The study's authors analyzed 4,145 tax-exempt bonds issued by 965 institutions of higher education, 102 of which are HBCUs, between 1988 and 2010. Colleges and universities use tax-exempt loans to finance expansion projects and various improvements. Rather than dealing directly with the investors who finance these multi-million-dollar loans, educational institutions work with the underwriters, the people who purchase the whole loans but then reach out to other investors to buy parts of them.
The study found that HBCUs paid approximately 92 cents per $100 to underwriters, whereas non-HBCUs paid only 81 cents per $100. This means that in order to take out a $1,000,000 loan, HBCUs paid an underwriter $92,000 or 14% more than their non-HBCU colleagues. In Alabama, Louisiana and Mississippi, which the authors concluded had "the highest level of racial animus in the country," HBCUs paid up to 106 cents per $100—30% more than non-HBCUs.
The study used data from "racially charged Google searches" after Obama's election and re-election as well as other surveys to determine whether investors found HBCU bonds unattractive due to taste-based discrimination or "reasons other than their explicit affiliation with racial minorities," such as the costs of trading HBCU-issued bonds in the secondary market or tax incentives for owning bonds in one's state of residence. Nevertheless, the authors found evidence of racial discrimination within the tax-exempt bond market.
The findings come at a time when historically black colleges across the country are already facing a financial crisis due to a combination of rising tuition costs, significant cuts in federal funding and diminishing endowments. A report from the American Council on Education found that federal funding for HBCUs decreased by 42 percent between 2003 and 2015. At the same time, endowments for HBCUs are about 70% lower than for both public and private non-HBCUs. This has caused several historically black colleges and universities to close their doors.
The defunding of historically black colleges and universities has major implications for the students who attend them.

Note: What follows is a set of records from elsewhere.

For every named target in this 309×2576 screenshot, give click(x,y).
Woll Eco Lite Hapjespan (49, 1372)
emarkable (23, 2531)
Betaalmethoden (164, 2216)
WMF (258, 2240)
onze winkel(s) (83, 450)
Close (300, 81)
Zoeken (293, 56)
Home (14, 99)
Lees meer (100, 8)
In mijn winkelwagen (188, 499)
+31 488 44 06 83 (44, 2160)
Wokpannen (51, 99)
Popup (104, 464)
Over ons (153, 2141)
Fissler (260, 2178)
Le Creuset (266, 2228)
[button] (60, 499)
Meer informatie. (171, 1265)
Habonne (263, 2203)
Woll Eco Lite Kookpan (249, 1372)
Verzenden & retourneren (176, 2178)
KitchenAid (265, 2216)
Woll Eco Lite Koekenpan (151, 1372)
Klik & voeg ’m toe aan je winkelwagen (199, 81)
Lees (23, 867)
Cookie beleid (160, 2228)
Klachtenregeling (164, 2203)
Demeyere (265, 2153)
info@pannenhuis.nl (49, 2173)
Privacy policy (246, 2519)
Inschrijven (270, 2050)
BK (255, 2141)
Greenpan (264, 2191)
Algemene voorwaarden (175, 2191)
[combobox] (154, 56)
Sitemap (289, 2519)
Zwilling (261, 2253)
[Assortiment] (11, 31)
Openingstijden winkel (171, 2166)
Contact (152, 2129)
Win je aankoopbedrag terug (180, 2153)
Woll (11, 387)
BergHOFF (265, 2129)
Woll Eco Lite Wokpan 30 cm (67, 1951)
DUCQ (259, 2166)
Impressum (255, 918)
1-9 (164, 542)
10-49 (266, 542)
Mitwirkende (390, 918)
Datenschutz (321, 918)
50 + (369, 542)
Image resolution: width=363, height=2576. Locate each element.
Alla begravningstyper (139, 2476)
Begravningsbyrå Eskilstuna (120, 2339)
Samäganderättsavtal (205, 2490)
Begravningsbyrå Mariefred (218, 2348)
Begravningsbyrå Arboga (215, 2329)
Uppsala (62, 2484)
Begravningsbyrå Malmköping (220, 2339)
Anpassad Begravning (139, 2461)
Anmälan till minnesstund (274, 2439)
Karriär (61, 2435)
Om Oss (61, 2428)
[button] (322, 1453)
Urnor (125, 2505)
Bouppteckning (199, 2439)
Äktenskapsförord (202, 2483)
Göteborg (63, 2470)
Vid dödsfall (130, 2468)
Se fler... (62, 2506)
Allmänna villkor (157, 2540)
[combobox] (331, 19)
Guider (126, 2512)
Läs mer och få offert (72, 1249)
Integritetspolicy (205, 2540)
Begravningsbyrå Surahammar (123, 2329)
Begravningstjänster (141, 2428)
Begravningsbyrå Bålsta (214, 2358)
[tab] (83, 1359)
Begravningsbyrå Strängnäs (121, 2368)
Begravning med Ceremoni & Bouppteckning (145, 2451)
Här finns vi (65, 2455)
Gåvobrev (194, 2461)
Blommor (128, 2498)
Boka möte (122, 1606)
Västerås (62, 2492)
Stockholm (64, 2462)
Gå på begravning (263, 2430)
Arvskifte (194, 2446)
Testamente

Sixty percent of HBCU students are low income and the first in their families to attend college, and 70% of attendees rely on financial aid.
Historically black colleges and universities play a significant role in the advancement of American society and its workforce. Strikingly, HBCUs have graduated 80% of this country's black judges, 50% of its black lawyers and doctors and 40% of black engineers, despite only accounting for 3% of colleges and universities nationwide. Moreover, 17% of all black students in America have earned their bachelor's degrees from HBCUs and, since the early 2000s, HBCUs have graduated nearly one-quarter of all black students with STEM degrees.
The authors of the study point to a "triple tax exemption" as a way to alleviate the discriminatory lending practices HBCUs face. Historically black colleges and universities can only seek out loans from in-state investors if they want to avoid paying interest on them. But the federal government could designate HBCU bonds as tax-exempt at the local, state, and federal levels, the authors argued.
"Such a designation has precedent as a means to widen bond market participation ... and would serve to lessen the geographic captivity HBCUs currently face," they wrote.